The bare shaft test was very accurate. At 28 lbs, you should be in the 1200-1100 spine range, regardless of your draw length. Not anywhere near 800 spine. 

Thats why when you went weaker, it flew even further left. 

And why you cant get the bareshafts in with the fletched now.

And why maxing out the limbs didnt help. 4-6 inches is a complete spine at 20 yards. 

Heaven knows the tune you have to get them work within 8 inches of the fletched. Your bare shafts werent so weak they were giving you a false positive. Your shafts are too stiff period. Way too stiff. You would need to shoot 32-36 lbs to get 800 spine correctly. 


An LAS tech told an RA i know that 11-13% FOC was ideal for shooting at 70 meters. 


Chris


----------



## Lentz (Mar 14, 2010)

Curious as to why Easton's charts suggested i use 810's...several techs at Lancaster suggested i use them as well. It is frustrating when the EXPERTS suggest this and i pay $150 for arrows that are completely useless. I am not confidant on the information that Lancaster is providing me.


----------



## chrstphr (Nov 23, 2005)

Lentz said:


> Curious as to why Easton's charts suggested i use 810's...several techs at Lancaster suggested i use them as well. It is frustrating when the EXPERTS suggest this and i pay $150 for arrows that are completely useless. I am not confidant on the information that Lancaster is providing me.


While LAS has some awesome and knowledgable staff, not everyone knows everything. Charts are just starting points, and the Easton chart and others have been off for many archers. The Easton charts NEVER worked for me.
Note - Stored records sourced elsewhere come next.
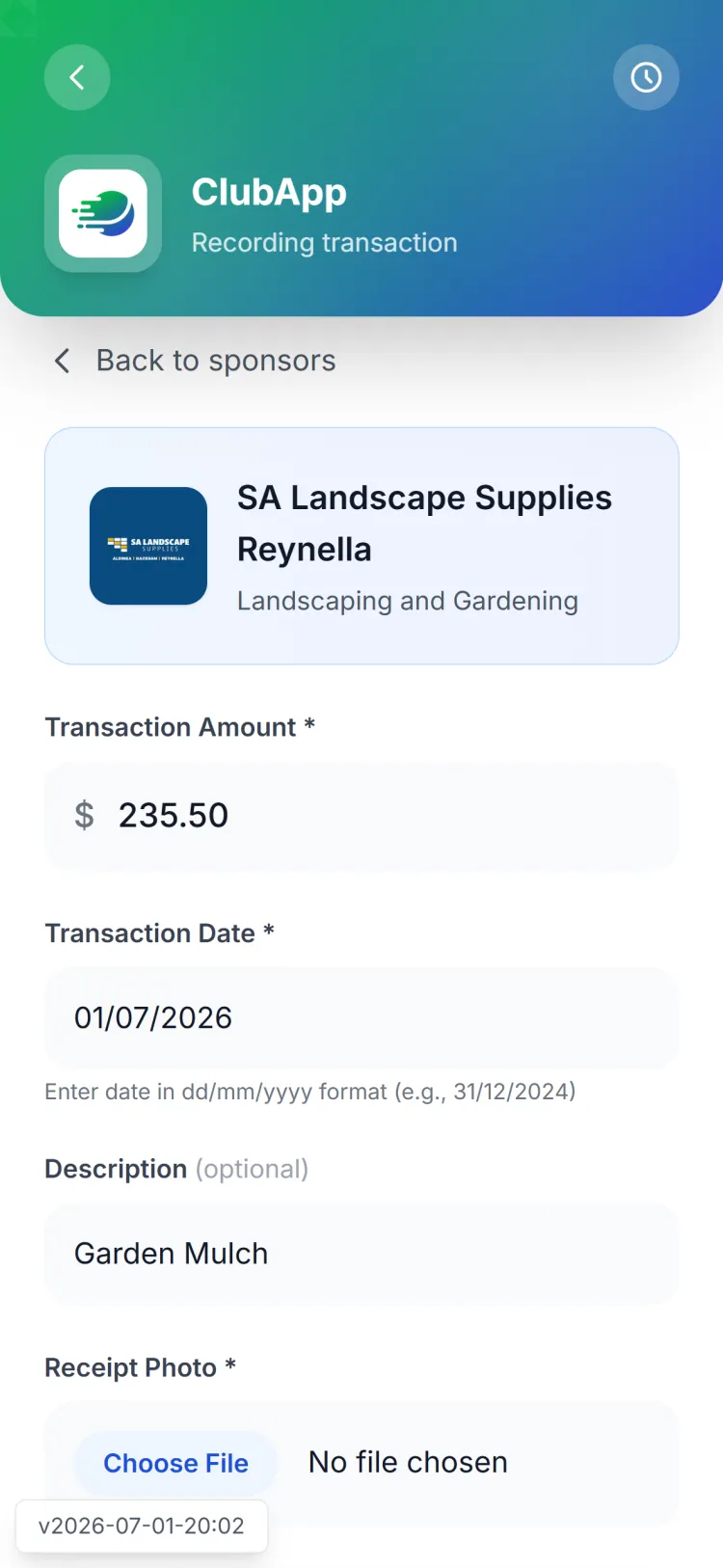
Task: Click the SA Landscape Supplies logo thumbnail
Action: pyautogui.click(x=148, y=546)
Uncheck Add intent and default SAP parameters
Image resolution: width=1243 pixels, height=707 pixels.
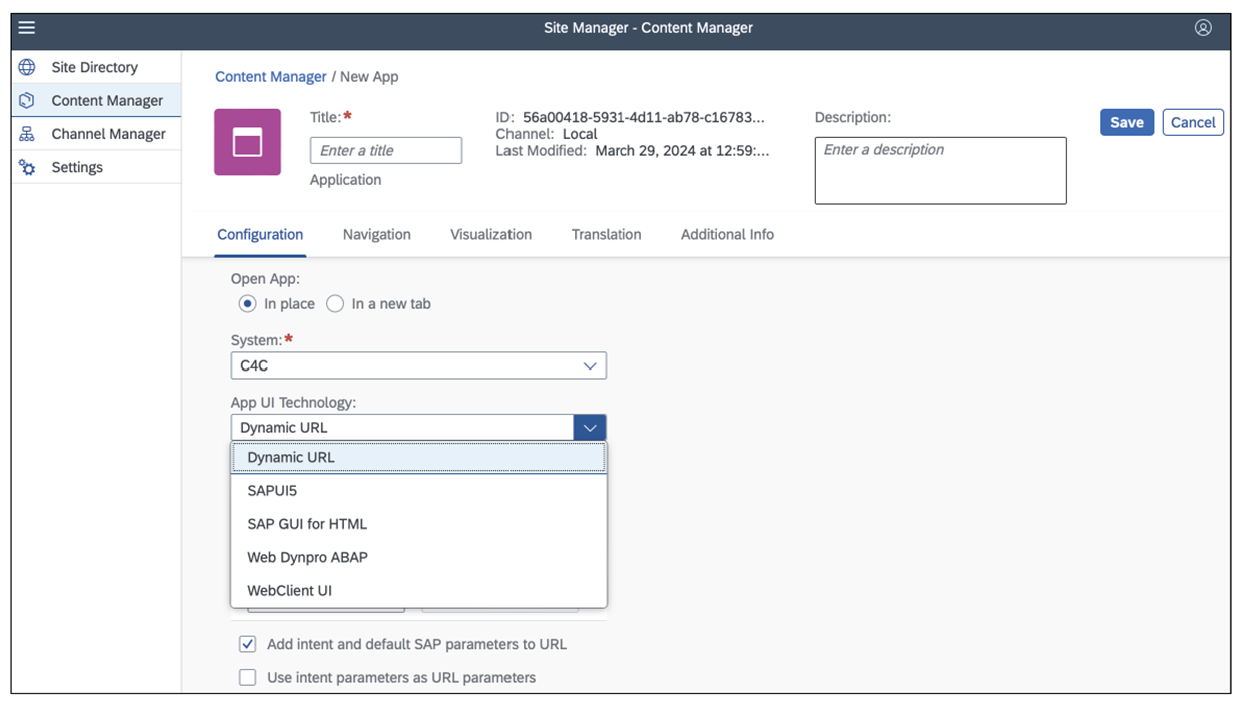coord(248,645)
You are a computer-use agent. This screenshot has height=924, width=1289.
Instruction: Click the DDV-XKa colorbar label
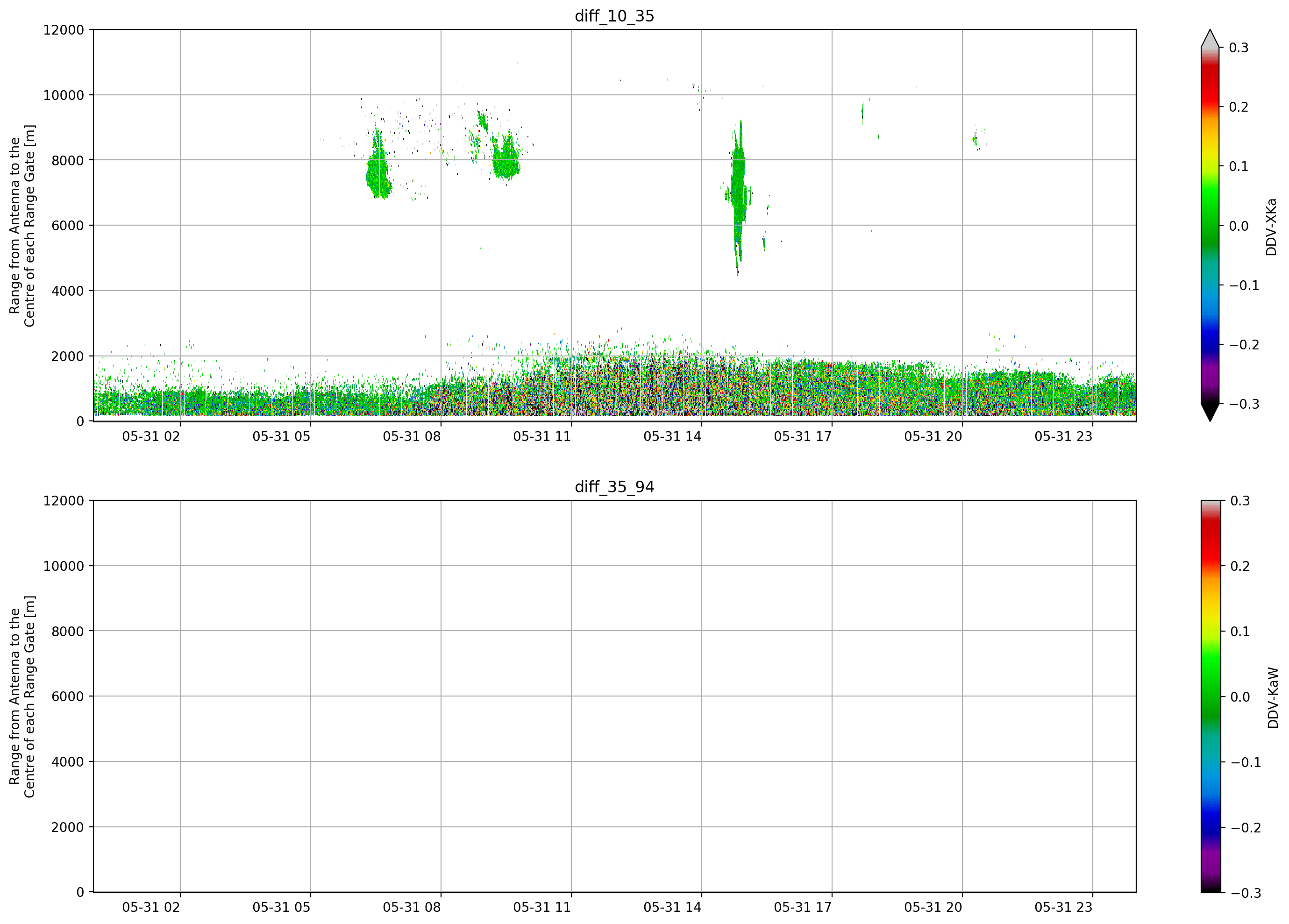[x=1271, y=227]
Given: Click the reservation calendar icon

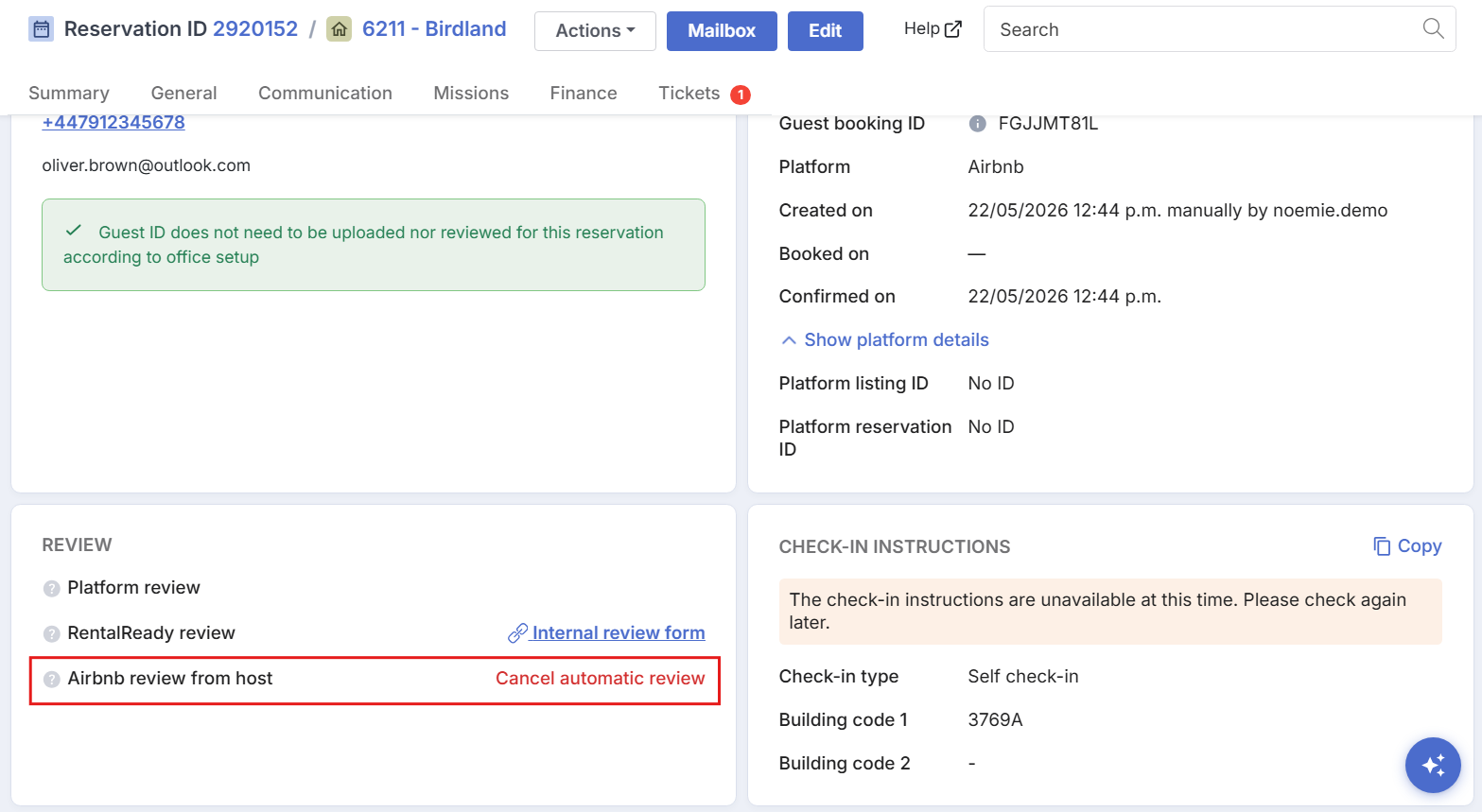Looking at the screenshot, I should [41, 29].
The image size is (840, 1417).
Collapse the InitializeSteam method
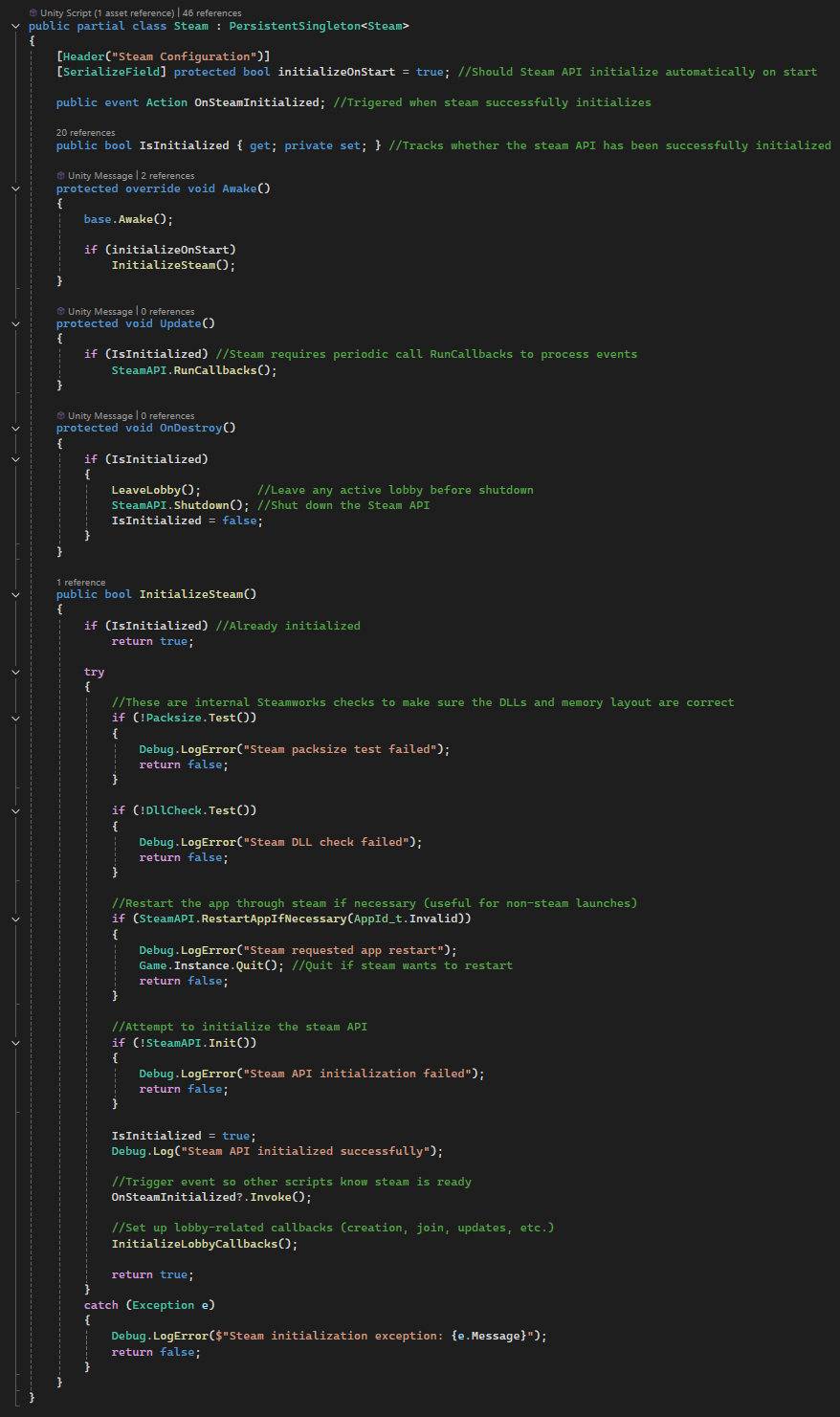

You would be surprised the number of people who cant tune a recurve bow or spine correctly arrows with a setup. It is a field all by itself. I know coaches who cant tune a recurve. But to be honest and fair, i know nothing about tuning a compound, and timing and cams etc. So i am a coach who cant tune a compound. 

But i have tuned many recurve setups through my JOAD club, from kids to adults. Your results are accurate for your specs. 


here is a quick rundown that is from John Magera that works for me when spine-ing in JOAD archers. 


_Arrow Selection "rules of thumb" for Oly. recurves
I get about 3-5 PM's a day here, and another 2-3 emails a week about selecting arrows for recurves and barebow rigs.
I thought it may be helpful to post some general "guidelines" I have stored in my head, based on many setups I've tuned for students and fellow archers.
Just like arrow selection charts, remember, these are starting points. Nothing else. YMMV is a given when it comes to tuning arrows from a bow shot with fingers.
So here goes:

2500 spine (1214 Jazz) work from bows that are about 22# @ 22"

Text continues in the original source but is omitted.